Excerpt —
'''

Rapture awareness; Killer ZomBees Attack Reno


Just in time for the end of the world, last weekend the un-dead Killer ZomBee MGB, quasi-official race car of our sister site Atomic Toasters, participated in the 24 Hours of Lemons “Goin for Broken” race at Reno Fernley Raceway.
This grueling non-stop event out in the desert took place over a full 24 hour period, in contrast to the usual 2-day endurance races here on the west coast, with the green flag dropping at 10am on Saturday morning, and the checker finally waving at 10am Sunday.
The bucket of bolts bona-fide race cars of over 70 hopeful teams took to the track, pressing on through the blazing heat of day, lightning storms at sunset, bitter cold of the desert night, early morning rain and hail at sunrise, and (surprise!) even snow.
Yes, hell froze over.
Still we pressed on; trudging thru everything Mother Nature (and competing teams) could throw at us.

(some 3am racing action, with a little bonus love-tap just for fun)

Amazingly the Killer ZomBee, still running on a motor “borrowed” from what used to be a certain “Super-Spouse’s” daily driver, kept on ticking lap after lap.  341 to be exact. Enough to secure a 34th place finish, and one of its best showings to-date. Beyond all odds, we actually made it to the very end.
The only problems encountered the entire weekend were yet another broken throttle cable (a recurring issue with our mismatched hodgepodge of used MGB parts) and a dead alternator resulting from a the author being too cheap and lazy to upgrade to a proper kill switch.
Yeay Kill Switch! (Lemons inside joke)
A quick tour of the paddock while holding the dead alternator resulted in numerous offers of help from the greatest crowd in racing, however the perfect fix came from Lemon’s legend and utter madman “Spank” of Mr Bean Mini/Schitroen/Simica fame, who just happened to have a complete spare Mini motor at the ready, and loaned us its genuine Lucas alternator just in time for the race. A quick inspection revealed the regulating circuit had come apart, but most of the components were still floating around inside. A new screw swapped in from the old unit and 10 minutes later we were ready to take the green flag.

Thus, the Killer ZomBee ran the entire 24 hours on a full tank of genuine Prince of Darkness brand electrical-smoke, and even a set of genuine Lucas driving lights – one of which actually worked!

'''

Given task a — Copy the stretch of the race report from "A quick tour" through "the green flag." word for word.

Data for this task —
'''

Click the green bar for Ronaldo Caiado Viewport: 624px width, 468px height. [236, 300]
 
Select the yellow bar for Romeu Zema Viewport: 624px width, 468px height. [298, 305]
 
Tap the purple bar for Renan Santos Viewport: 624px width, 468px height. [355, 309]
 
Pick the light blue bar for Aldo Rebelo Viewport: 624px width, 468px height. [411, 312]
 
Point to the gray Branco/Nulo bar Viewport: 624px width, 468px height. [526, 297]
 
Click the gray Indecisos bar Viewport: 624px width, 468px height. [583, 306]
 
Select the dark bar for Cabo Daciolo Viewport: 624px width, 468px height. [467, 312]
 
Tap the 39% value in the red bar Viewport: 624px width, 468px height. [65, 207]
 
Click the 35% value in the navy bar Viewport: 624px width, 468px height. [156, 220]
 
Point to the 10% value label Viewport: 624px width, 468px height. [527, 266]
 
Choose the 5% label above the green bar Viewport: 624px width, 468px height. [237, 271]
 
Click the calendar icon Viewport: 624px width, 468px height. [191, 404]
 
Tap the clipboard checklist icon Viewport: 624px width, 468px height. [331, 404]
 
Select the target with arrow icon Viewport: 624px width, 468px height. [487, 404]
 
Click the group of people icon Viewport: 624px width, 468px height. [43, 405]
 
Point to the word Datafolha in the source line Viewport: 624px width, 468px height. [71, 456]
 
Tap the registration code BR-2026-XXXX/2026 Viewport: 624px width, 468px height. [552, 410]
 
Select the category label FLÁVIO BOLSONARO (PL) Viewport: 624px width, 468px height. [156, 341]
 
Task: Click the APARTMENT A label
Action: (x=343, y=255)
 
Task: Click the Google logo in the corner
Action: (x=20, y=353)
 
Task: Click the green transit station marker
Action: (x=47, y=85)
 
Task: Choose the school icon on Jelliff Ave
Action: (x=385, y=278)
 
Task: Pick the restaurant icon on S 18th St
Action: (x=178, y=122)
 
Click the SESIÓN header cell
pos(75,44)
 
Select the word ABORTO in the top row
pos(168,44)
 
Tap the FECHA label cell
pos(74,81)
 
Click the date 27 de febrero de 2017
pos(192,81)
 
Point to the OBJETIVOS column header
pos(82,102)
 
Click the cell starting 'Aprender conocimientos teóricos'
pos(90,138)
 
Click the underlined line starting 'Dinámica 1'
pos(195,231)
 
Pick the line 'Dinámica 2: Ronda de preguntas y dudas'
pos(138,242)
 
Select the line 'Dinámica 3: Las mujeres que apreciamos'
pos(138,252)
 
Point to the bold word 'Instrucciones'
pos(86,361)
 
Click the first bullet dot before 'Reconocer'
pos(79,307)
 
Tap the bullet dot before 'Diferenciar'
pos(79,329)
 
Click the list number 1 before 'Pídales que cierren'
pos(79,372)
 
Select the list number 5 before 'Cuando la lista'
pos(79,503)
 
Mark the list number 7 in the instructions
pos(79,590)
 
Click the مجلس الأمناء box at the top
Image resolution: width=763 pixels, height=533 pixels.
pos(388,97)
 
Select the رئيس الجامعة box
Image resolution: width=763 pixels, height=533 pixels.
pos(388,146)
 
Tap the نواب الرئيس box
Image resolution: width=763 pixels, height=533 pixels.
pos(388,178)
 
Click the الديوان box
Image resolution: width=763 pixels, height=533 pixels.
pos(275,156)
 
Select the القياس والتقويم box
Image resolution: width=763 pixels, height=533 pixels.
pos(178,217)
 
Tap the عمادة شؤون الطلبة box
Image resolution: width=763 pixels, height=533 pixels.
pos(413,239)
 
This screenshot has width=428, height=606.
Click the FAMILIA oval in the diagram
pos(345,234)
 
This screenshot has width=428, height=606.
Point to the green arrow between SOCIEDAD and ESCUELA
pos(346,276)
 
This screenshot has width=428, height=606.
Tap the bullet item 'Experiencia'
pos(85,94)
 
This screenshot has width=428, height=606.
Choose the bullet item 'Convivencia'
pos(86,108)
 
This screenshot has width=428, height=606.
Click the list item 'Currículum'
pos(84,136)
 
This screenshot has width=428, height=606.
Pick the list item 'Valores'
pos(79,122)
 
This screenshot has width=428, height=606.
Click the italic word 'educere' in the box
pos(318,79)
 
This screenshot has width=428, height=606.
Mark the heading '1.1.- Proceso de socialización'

'''

Given task b — Quote the stretch of the records from the line that contains "Click the calendar" through the line that contains "Action: (x=343, y=255)".

Full answer a —
A quick tour of the paddock while holding the dead alternator resulted in numerous offers of help from the greatest crowd in racing, however the perfect fix came from Lemon’s legend and utter madman “Spank” of Mr Bean Mini/Schitroen/Simica fame, who just happened to have a complete spare Mini motor at the ready, and loaned us its genuine Lucas alternator just in time for the race. A quick inspection revealed the regulating circuit had come apart, but most of the components were still floating around inside. A new screw swapped in from the old unit and 10 minutes later we were ready to take the green flag.

Full answer b —
Click the calendar icon Viewport: 624px width, 468px height. [191, 404]
 
Tap the clipboard checklist icon Viewport: 624px width, 468px height. [331, 404]
 
Select the target with arrow icon Viewport: 624px width, 468px height. [487, 404]
 
Click the group of people icon Viewport: 624px width, 468px height. [43, 405]
 
Point to the word Datafolha in the source line Viewport: 624px width, 468px height. [71, 456]
 
Tap the registration code BR-2026-XXXX/2026 Viewport: 624px width, 468px height. [552, 410]
 
Select the category label FLÁVIO BOLSONARO (PL) Viewport: 624px width, 468px height. [156, 341]
 
Task: Click the APARTMENT A label
Action: (x=343, y=255)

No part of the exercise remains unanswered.